The bell rang with a deafening blast right above the boys’ seats.”
“We’ll talk more tomorrow.” Charles crumpled up what remained of his lunch and tossed it in the trash can at the end of the bench.
“See ya.” Titus stood stretched and grinned. “Kobudō, huh?” he said, watching Charles walk away.
The last three periods seemed to crawl by as Titus thought about learning a Japan
ese way to fight. He knew about Karate, who didn’t? He watched Judo and Jujitsu during the Olympics, but this sounded like something special, exotic, and unknown to the other kids at school. When the bell rang at the end of the day, Titus headed straight for the library and the big encyclopedia set in the center of the room.
Quickly flipping the tissue-thin pages of the K volume, Titus found the entry he was searching for, “Kobudō: an ancient Oriental martial art, meaning “the empty hand”. It is a fighting system that is practiced by the native peoples of Okinawa, and monks of the Zen Buddhist religion practiced in Okinawa. When Japan took Okinawa from China, Kobudō was given a rebirth, now it’s one of the most influential styles of fighting in the world.”

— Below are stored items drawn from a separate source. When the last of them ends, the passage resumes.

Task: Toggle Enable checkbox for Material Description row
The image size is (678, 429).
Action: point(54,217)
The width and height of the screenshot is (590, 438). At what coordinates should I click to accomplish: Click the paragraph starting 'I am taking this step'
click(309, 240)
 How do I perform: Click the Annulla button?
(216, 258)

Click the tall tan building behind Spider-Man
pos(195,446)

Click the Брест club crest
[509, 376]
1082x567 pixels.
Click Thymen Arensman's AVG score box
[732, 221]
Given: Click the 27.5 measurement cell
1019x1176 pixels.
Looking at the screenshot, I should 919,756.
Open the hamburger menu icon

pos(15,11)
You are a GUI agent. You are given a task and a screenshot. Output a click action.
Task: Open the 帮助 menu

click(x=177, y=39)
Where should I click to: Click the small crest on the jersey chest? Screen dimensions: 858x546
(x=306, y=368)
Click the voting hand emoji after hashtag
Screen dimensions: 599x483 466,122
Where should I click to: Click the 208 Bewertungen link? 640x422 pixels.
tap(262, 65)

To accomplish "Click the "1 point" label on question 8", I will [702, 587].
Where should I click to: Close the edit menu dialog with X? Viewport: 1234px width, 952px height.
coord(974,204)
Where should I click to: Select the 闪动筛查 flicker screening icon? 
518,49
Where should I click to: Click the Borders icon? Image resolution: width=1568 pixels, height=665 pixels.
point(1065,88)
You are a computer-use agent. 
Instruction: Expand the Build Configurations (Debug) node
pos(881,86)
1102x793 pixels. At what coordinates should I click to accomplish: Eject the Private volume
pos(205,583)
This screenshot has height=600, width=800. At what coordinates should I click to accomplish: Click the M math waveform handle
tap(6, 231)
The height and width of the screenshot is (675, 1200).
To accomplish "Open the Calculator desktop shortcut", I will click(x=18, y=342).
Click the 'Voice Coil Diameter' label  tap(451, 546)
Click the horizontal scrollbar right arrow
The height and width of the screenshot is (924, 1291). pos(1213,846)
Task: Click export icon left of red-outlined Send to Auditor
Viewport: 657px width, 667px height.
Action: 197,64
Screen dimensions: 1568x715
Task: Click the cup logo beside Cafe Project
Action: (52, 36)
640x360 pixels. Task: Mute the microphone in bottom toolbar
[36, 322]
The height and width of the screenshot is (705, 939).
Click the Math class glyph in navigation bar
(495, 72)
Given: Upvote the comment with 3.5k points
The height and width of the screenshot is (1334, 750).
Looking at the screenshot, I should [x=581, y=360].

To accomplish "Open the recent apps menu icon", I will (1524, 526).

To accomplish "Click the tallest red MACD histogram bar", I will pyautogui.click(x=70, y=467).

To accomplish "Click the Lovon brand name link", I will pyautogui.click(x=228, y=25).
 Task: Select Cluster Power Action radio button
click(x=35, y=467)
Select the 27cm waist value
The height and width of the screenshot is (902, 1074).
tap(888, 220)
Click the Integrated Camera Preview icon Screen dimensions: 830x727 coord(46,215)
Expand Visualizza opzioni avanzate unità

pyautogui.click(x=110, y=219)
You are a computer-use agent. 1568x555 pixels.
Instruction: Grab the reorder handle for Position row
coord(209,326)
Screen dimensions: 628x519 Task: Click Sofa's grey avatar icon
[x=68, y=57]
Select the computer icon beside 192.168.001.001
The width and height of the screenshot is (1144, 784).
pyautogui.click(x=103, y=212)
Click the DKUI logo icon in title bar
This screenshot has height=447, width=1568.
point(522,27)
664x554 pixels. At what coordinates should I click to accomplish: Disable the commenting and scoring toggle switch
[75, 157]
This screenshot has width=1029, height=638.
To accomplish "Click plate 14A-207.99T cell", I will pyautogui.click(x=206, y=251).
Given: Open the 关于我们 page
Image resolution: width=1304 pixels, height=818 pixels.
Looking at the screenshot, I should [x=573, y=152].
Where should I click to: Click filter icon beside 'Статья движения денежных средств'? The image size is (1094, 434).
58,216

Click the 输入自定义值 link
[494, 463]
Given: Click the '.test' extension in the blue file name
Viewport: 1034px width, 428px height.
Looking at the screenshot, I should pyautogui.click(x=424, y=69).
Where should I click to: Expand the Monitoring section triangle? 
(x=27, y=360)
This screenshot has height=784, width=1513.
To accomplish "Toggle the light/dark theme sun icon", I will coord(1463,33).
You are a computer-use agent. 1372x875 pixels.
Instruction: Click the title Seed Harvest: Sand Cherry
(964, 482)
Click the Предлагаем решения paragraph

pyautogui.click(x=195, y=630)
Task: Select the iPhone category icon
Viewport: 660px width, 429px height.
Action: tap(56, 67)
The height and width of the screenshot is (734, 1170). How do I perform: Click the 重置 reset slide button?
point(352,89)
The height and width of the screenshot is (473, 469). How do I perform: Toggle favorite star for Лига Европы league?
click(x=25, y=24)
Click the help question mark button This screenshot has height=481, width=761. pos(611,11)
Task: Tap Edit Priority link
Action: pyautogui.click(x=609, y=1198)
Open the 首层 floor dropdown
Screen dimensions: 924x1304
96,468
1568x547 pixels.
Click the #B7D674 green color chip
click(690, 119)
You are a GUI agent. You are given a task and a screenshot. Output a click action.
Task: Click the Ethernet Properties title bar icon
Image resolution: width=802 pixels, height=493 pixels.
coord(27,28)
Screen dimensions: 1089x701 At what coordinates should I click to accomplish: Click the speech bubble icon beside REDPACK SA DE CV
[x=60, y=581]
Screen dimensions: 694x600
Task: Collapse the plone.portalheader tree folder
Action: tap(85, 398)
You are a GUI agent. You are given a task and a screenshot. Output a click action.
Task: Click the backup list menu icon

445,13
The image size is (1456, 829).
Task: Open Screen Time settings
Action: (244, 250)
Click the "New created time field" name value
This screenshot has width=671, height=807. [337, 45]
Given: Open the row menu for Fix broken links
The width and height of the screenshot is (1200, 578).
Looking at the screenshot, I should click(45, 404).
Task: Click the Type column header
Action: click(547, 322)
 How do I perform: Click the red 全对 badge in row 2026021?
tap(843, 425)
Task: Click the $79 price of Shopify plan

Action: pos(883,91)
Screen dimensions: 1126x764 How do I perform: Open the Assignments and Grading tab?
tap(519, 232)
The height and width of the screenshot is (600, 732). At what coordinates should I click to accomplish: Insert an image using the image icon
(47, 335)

For a long moment, he stared at the page. This is something special. Titus took a scrap of paper from his binder and wrote down the definition. He folded the paper and slipped it in the front pocket of his jeans. As he turned to leave, Titus was struck with an idea.
“Excuse me.” He said to the rather grim-looking woman behind the desk next to the door.
“How can I help?”
“Do you have a book on Kobudō?”
“On what?” The librarian said, completely baffled by the strange new word.
Titus reached in his pocket and pulled out the paper with the definition. “Kobudō.” He repeated.
“Hmm, that is a new one on me. Let’s go take a look.” The librarian armed only with her knowledge of the Dewy Decimal System headed for the oak cabinet filled with drawer upon drawer of three by five cards.
After spending several minutes flipping through the well-worn index cards, the librarian turned to Titus, “Sorry, we don’t seem to have anything thing like that in the library. You might try City Library downtown.”
“Thanks, but that’s a bit far. Thanks though.” Deflated, Titus headed for home.
The introduction to Kobudō changed Titus’ life. He became a serious student of martial arts. He sought out different styles offered in several dojos in town. By the time he was a senior, Titus earned several high-level belts in the various schools and styles of Karate.